Collected data:
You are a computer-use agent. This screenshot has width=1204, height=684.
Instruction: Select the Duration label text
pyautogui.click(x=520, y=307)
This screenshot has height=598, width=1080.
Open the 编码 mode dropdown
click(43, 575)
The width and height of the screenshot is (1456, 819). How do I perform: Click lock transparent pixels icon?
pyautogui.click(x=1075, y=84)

--

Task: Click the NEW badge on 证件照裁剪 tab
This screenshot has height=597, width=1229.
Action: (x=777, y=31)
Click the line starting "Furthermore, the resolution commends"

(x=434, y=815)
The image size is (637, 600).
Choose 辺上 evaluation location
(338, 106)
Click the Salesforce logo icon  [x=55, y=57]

• Work to complete: Write out again the rows starting at the line that contains "You are a computer-use" and ending at the line that contains "pyautogui.click(x=1075, y=84)", with the requests left as they are. Multiply every coordinate in the answers by 0.75 and round each result to a whole number, with halves rounded up.

• Completed task:
You are a computer-use agent. This screenshot has width=1204, height=684.
Instruction: Select the Duration label text
pyautogui.click(x=390, y=230)
This screenshot has height=598, width=1080.
Open the 编码 mode dropdown
click(32, 431)
The width and height of the screenshot is (1456, 819). How do I perform: Click lock transparent pixels icon?
pyautogui.click(x=806, y=63)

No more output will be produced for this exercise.